One thing that is very important for authors to understand about Hollywood is that Hollywood does not read books. Of course, there are many individual people in Hollywood who read, but as a rule, when it comes to deciding which projects to produce, Hollywood execs only care about loglines. They only care about a two- or three-sentence synopsis.
While that can be horrifying to an author, it’s really important to understand that if you send a book to a creative exec at Paramount, that person is going to be just a tiny part of a massive global marketing campaign if the movie ever gets made. Hollywood is in the business of selling audiences on a movie based on a trailer or a poster or the two lines that you see next to the name of the film in your local cinema listings. And as a result, every exec in Hollywood thinks in terms of those two lines from the get-go.
So as an author, if you want to grab my attention and get me to sign on to represent your project, you need to put in your cover letter not only the things you would normally include in a letter to a literary agent but also how you picture your book as a movie in two lines.

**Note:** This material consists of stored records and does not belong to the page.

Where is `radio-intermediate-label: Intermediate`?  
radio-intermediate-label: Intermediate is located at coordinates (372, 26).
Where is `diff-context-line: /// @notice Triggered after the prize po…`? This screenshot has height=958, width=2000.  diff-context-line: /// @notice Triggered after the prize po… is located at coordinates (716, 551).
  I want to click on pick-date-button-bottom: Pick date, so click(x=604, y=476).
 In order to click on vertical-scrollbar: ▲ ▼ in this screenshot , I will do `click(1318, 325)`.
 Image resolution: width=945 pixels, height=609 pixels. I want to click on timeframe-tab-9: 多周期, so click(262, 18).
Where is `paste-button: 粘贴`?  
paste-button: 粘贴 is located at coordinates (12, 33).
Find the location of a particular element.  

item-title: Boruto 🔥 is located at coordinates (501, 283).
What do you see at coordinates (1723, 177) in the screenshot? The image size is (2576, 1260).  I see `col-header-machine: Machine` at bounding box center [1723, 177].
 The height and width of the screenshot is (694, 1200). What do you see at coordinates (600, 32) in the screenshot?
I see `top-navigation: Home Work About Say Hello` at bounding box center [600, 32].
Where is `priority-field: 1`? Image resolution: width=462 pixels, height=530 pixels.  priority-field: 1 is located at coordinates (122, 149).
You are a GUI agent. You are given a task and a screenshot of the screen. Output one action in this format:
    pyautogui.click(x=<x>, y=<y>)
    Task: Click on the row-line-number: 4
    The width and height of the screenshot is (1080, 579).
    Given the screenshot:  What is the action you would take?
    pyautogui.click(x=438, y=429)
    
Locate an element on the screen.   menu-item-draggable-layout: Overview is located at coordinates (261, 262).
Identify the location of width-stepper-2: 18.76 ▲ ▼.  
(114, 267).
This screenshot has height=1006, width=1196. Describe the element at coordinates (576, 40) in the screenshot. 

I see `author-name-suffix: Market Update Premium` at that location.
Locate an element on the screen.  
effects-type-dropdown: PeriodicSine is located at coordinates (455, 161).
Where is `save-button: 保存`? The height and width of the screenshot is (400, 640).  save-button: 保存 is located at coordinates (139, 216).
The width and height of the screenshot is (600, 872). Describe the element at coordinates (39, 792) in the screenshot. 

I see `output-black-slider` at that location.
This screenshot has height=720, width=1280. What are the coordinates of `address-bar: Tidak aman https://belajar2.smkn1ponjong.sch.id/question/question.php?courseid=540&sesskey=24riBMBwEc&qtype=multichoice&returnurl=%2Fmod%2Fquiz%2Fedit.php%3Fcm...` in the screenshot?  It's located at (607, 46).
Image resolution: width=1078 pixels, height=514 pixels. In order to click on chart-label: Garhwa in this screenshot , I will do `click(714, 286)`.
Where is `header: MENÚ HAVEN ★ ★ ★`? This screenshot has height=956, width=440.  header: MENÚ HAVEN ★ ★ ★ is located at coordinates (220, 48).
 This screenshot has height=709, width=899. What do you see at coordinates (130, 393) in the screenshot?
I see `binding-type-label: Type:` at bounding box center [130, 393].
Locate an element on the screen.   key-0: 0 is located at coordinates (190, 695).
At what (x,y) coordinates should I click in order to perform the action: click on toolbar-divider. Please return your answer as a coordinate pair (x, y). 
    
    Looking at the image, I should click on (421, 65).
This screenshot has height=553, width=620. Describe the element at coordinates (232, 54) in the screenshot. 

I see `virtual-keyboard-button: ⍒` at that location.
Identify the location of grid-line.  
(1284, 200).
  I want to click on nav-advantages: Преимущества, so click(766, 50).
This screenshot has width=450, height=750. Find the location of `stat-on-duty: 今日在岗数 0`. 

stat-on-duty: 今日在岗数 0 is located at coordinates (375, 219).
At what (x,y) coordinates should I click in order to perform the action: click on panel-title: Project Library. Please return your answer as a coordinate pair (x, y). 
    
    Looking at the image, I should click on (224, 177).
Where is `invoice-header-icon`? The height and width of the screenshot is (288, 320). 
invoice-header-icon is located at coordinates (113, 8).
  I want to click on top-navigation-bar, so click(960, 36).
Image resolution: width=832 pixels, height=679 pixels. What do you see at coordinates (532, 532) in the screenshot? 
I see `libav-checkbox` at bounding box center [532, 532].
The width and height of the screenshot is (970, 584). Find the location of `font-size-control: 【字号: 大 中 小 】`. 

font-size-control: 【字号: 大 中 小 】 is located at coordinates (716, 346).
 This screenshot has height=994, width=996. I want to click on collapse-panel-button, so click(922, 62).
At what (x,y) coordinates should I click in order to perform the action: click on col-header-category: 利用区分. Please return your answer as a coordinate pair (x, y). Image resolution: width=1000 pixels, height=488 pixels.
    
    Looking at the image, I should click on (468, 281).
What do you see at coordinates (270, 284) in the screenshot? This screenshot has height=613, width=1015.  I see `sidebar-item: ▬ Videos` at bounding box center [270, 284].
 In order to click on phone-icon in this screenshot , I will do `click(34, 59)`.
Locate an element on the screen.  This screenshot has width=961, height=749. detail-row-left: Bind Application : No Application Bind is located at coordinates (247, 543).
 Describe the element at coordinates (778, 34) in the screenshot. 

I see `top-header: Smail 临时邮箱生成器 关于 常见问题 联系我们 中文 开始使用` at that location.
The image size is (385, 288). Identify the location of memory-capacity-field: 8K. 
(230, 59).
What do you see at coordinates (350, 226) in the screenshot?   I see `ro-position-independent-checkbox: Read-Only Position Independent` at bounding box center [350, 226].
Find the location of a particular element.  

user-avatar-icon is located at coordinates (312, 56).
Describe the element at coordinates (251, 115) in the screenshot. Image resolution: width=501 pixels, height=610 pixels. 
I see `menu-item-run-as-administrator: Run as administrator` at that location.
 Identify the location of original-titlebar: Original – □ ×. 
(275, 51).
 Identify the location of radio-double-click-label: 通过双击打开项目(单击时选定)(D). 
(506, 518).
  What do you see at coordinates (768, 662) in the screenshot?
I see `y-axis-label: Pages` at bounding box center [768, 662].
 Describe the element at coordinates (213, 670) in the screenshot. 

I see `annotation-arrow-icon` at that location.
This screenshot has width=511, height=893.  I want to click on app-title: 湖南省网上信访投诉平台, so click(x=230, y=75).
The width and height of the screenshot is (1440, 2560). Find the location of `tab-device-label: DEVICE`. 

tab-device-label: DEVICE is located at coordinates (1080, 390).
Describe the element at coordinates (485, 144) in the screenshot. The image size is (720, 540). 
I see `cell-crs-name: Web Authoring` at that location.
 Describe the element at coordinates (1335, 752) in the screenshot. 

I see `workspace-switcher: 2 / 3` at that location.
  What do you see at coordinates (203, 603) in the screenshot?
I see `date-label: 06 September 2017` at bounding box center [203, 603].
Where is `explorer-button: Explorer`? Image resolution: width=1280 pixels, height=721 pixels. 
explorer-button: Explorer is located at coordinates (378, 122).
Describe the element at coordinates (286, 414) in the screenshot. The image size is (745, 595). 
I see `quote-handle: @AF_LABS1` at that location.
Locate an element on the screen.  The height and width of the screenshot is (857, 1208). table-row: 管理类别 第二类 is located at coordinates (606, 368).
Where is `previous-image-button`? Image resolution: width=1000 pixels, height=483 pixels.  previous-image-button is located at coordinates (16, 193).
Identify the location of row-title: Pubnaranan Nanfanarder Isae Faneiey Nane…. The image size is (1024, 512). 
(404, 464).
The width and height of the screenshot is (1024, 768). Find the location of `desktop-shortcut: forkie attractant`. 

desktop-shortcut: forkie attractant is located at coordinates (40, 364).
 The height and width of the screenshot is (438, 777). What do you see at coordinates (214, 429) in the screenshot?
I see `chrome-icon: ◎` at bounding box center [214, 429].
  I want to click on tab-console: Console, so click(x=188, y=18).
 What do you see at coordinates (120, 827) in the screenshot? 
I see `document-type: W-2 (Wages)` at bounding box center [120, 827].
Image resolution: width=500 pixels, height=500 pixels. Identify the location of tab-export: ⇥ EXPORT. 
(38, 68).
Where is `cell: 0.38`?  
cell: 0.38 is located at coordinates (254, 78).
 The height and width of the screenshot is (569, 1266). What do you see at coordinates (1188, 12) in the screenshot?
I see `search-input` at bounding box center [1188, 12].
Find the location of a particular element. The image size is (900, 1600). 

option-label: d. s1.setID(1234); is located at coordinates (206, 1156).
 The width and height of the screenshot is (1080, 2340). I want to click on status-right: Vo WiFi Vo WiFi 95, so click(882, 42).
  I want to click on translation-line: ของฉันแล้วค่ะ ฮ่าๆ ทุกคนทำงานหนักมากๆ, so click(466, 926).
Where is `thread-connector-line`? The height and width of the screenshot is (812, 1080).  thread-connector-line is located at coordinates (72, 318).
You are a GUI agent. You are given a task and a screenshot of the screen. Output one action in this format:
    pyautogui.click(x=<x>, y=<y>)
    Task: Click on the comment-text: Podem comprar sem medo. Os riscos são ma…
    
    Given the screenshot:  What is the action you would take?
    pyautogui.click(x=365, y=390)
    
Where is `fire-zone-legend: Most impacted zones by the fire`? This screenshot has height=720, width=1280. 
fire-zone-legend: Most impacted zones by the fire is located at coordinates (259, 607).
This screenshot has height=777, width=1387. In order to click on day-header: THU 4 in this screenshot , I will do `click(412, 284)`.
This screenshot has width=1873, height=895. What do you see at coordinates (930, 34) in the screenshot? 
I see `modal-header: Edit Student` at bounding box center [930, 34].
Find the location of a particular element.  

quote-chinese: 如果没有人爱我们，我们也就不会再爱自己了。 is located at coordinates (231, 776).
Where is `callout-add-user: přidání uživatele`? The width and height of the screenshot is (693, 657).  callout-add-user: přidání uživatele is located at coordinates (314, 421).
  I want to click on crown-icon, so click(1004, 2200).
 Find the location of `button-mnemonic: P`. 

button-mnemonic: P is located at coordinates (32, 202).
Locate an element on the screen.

I get quite a few queries each day, and the ones I respond to show that the author has thought about the marketplace. I’m going to form my own opinion about how good your writing is by reading your work, so I don’t need you to tell me what so-and-so said about it or that it was a finalist at such-and-such a competition. But I do need to know that, as a content creator, you are aware of the marketplace and have sat down and thought about how your project fits into that wider context without being derivative.